======== GIVEN PASSAGE

12 p.m. -- Seosomun Catholic Martyrs’ Shrine
From Yakhyeon Church, it was only a 10-minute walk to Seosomun Catholic Martyrs’ Shrine. We went down the hill and crossed the main street to see an office and residential building named Brown Stone. At the back of the building was Seosomun Neighborhood Park. This park is the martyrs’ shrine. Of course, there remains only a memorial tower within the park.
There are 103 saints in Korea, all of whom are martyrs. Forty-four of them died as martyrs here.
This area used to be a crossroad outside of Seosomun. There were countless believers who suffered martyrdom here. This place was dyed red with martyrs’ blood, but now it is a calm and quite park. Thanks to those who died to prove their faith, the Catholic Church was able to spread strong roots in today’s Korean society.
12:30 p.m. -- Lunchtime
The menu for lunch was “kimchijjigae.” Ramiro loves spicy food. Fortunately for us, we were told that this was one of the four best kimchijjigae diners near Seosomun Catholic Martyrs’ Shrine. The name of the diner is Jangho Wanggopchang (02-756-5079). It is just across the street from the shrine. The diner is casual and small, but it is very hard to find a table during lunch time. The secret of its kimchijjigae is the kimchi, which is fermented for a long time.

================
======== DATASET CONTENT

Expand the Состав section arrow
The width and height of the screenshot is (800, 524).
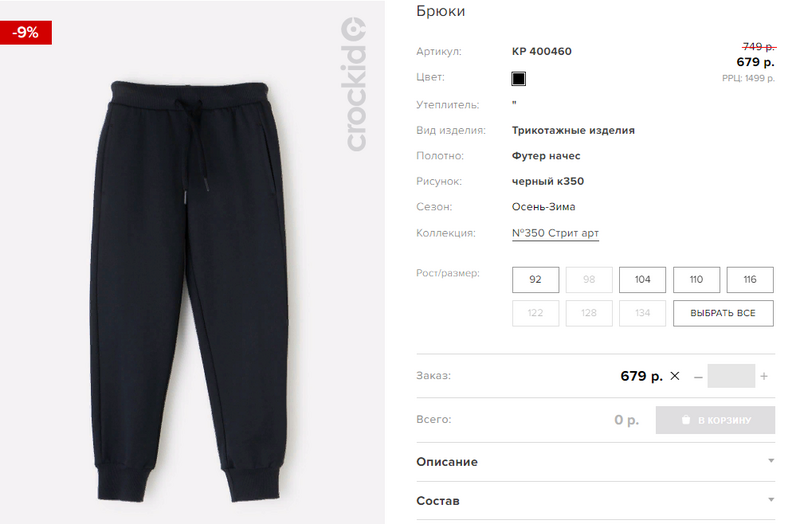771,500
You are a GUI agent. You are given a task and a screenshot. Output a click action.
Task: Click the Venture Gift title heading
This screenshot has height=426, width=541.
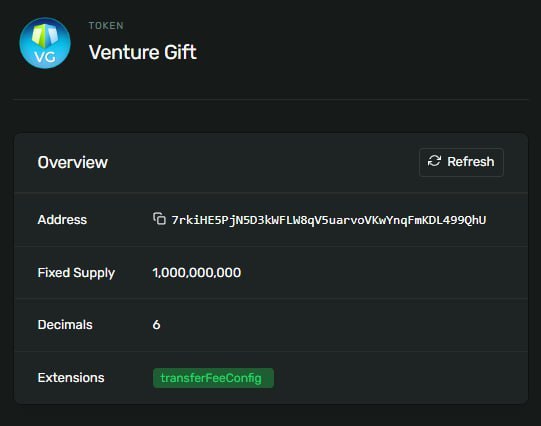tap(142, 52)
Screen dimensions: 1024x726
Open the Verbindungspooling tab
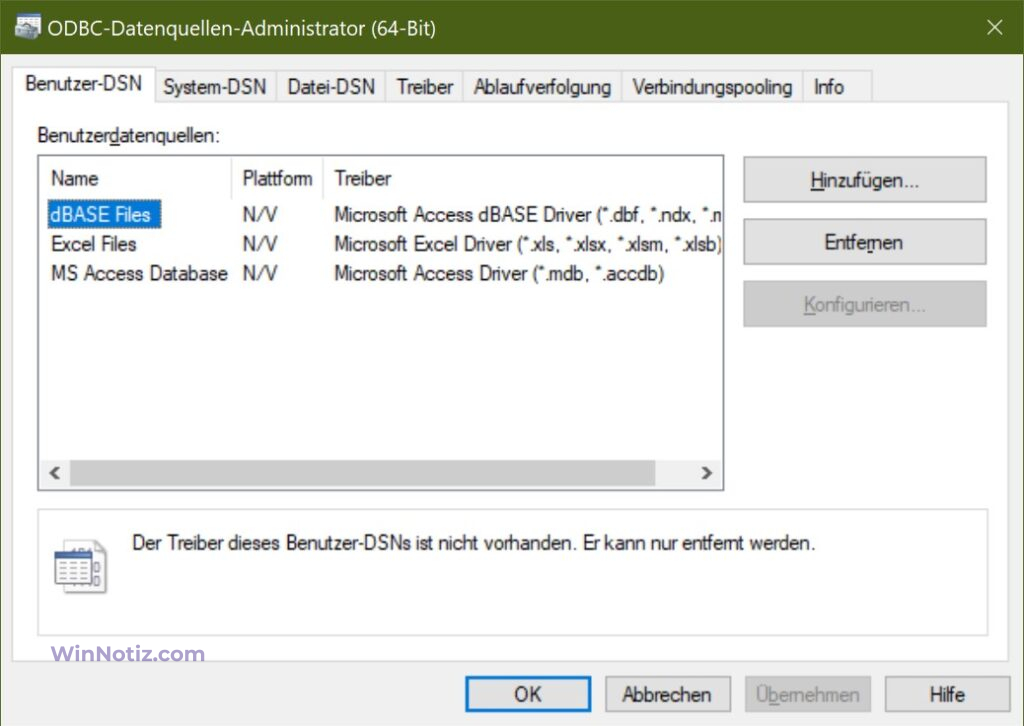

================

§ **COMPLETE THE FOLLOWING**:
**A.** Write out the part of the travel passage that opens with the words containing "12:30 p.m. -- Lunchtime" and closes with "a long time.", copying it exactly.
**B.** Repeat all of the rows that follow the travel passage, word for word, and leave the pictures out.

§ **ANSWERS TO THE EXERCISES**:
**A.**
12:30 p.m. -- Lunchtime
The menu for lunch was “kimchijjigae.” Ramiro loves spicy food. Fortunately for us, we were told that this was one of the four best kimchijjigae diners near Seosomun Catholic Martyrs’ Shrine. The name of the diner is Jangho Wanggopchang (02-756-5079). It is just across the street from the shrine. The diner is casual and small, but it is very hard to find a table during lunch time. The secret of its kimchijjigae is the kimchi, which is fermented for a long time.

**B.**
Expand the Состав section arrow
The width and height of the screenshot is (800, 524).
771,500
You are a GUI agent. You are given a task and a screenshot. Output a click action.
Task: Click the Venture Gift title heading
This screenshot has height=426, width=541.
tap(142, 52)
Screen dimensions: 1024x726
Open the Verbindungspooling tab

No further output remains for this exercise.